Your goal:
Using the data below, reproduce exactly the lines from the line with "Task: Open the General settings chart icon" to the line with "Instruction: Sort by the Reach column arrows", both included; pictures must be dropped.

Records for the exercise:
——

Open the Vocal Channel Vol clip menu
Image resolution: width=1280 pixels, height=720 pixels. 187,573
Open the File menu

——

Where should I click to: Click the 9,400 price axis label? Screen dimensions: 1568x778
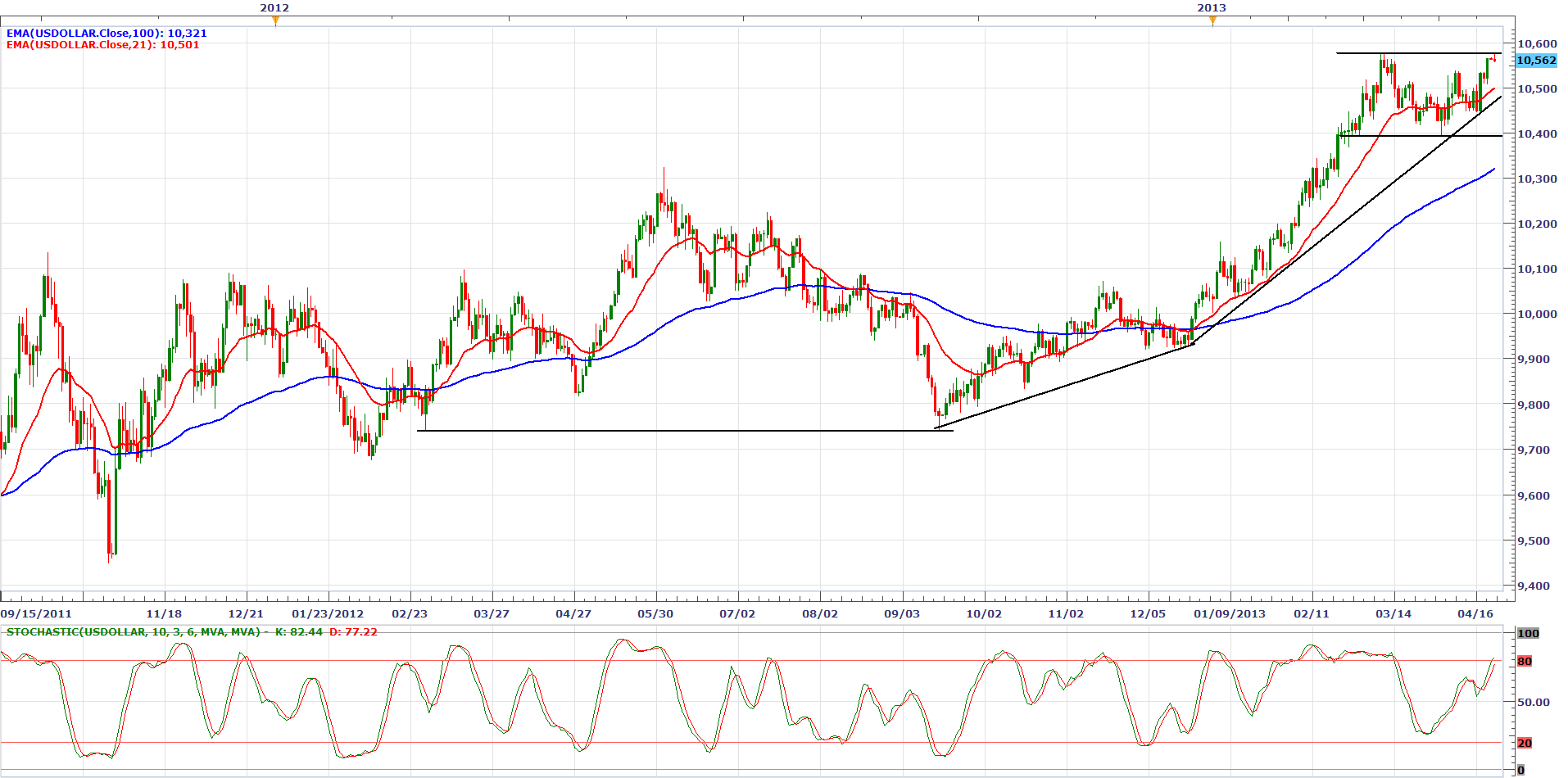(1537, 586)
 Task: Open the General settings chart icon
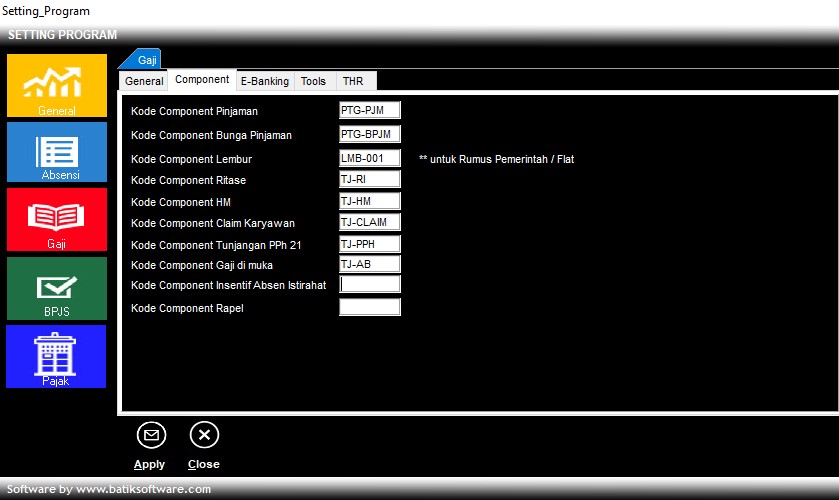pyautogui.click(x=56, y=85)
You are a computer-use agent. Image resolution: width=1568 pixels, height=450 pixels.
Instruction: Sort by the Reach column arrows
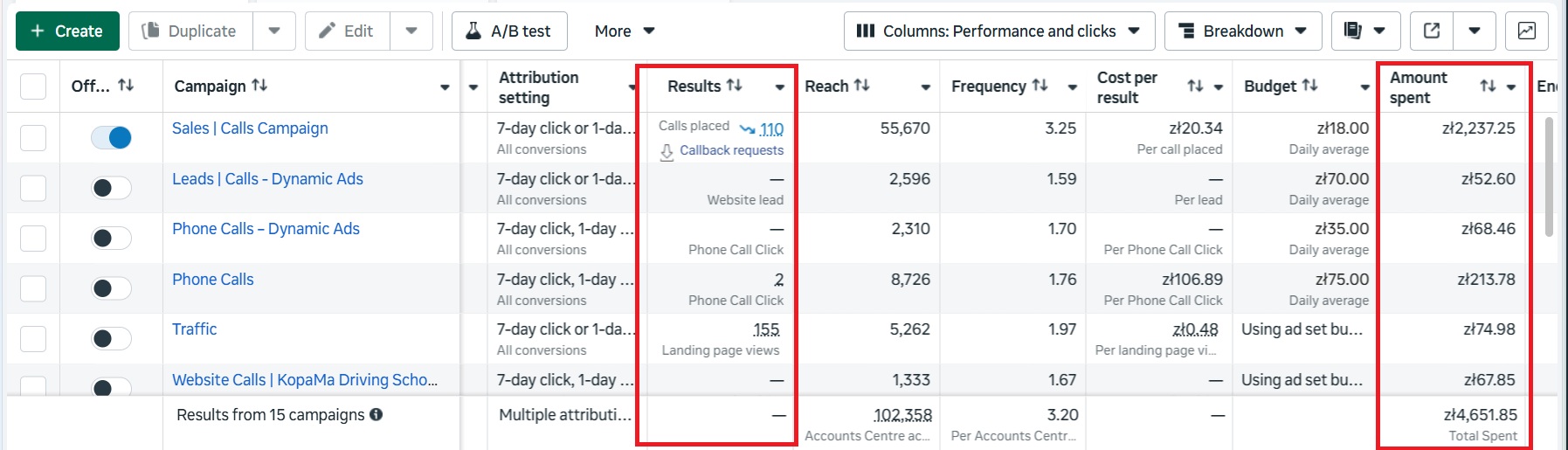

——

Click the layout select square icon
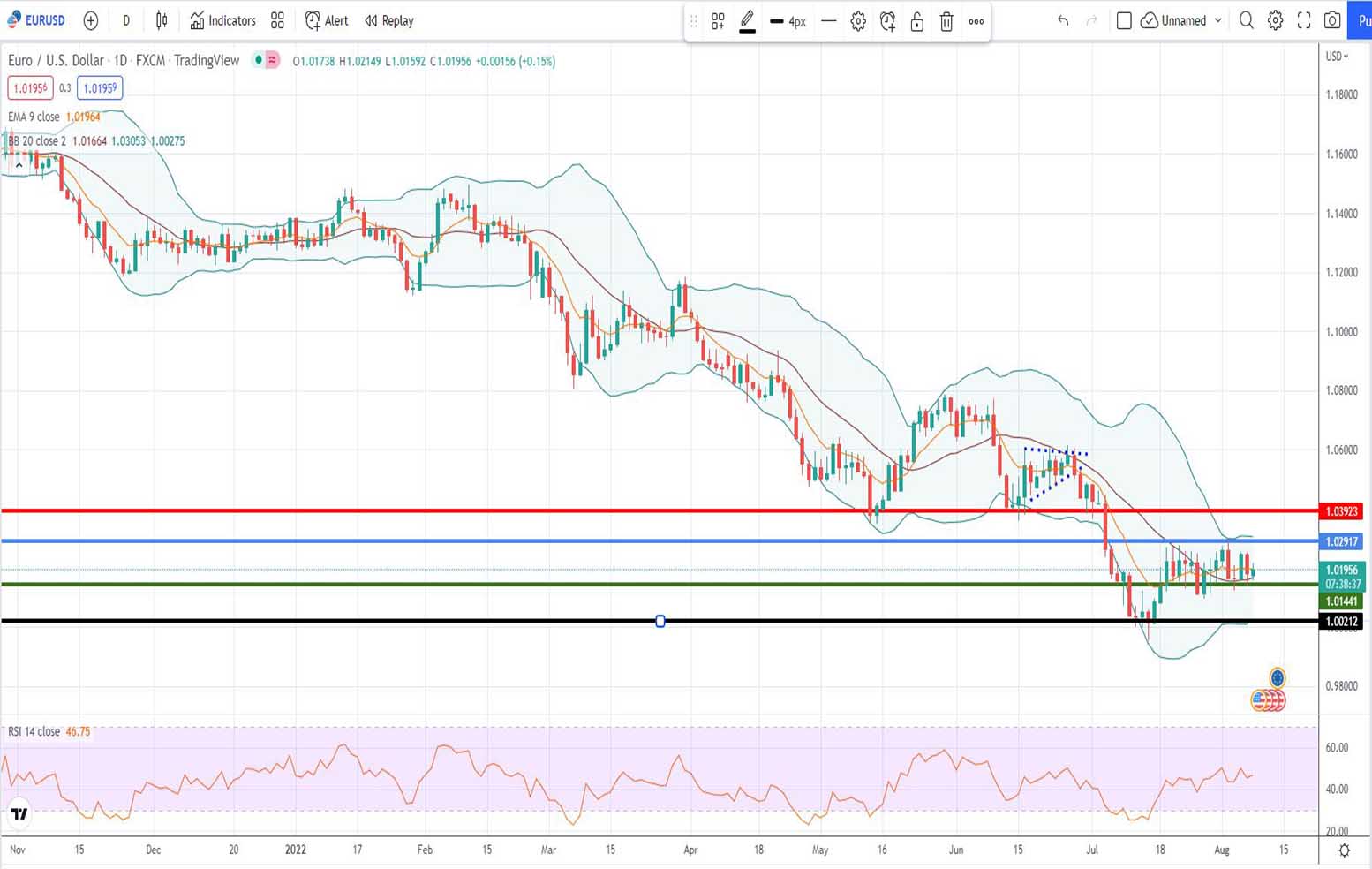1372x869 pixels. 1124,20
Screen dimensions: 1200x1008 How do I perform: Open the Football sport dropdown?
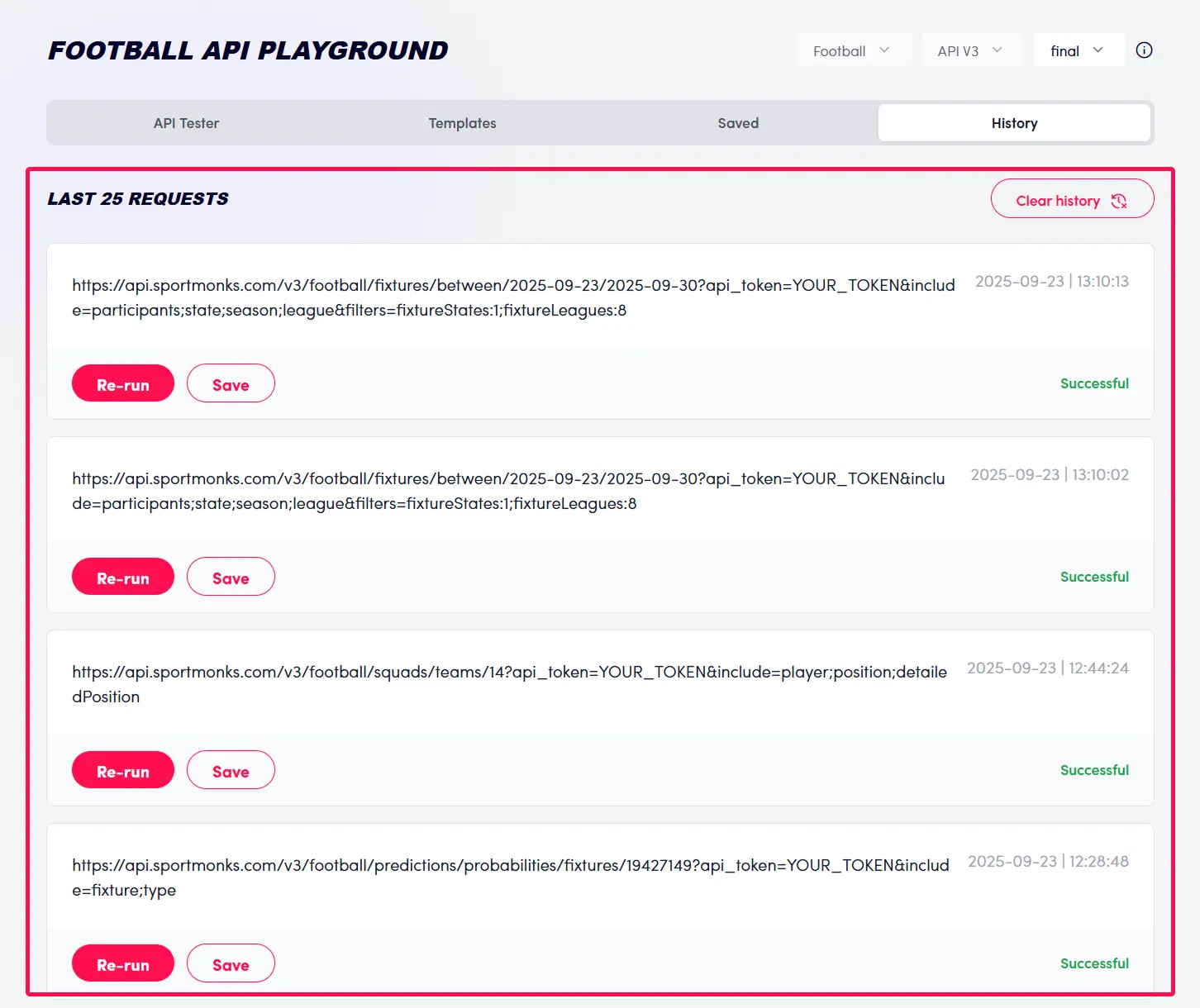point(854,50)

——

Your solution:
 Task: Open the General settings chart icon
pyautogui.click(x=56, y=85)
You are a computer-use agent. Image resolution: width=1568 pixels, height=450 pixels.
Instruction: Sort by the Reach column arrows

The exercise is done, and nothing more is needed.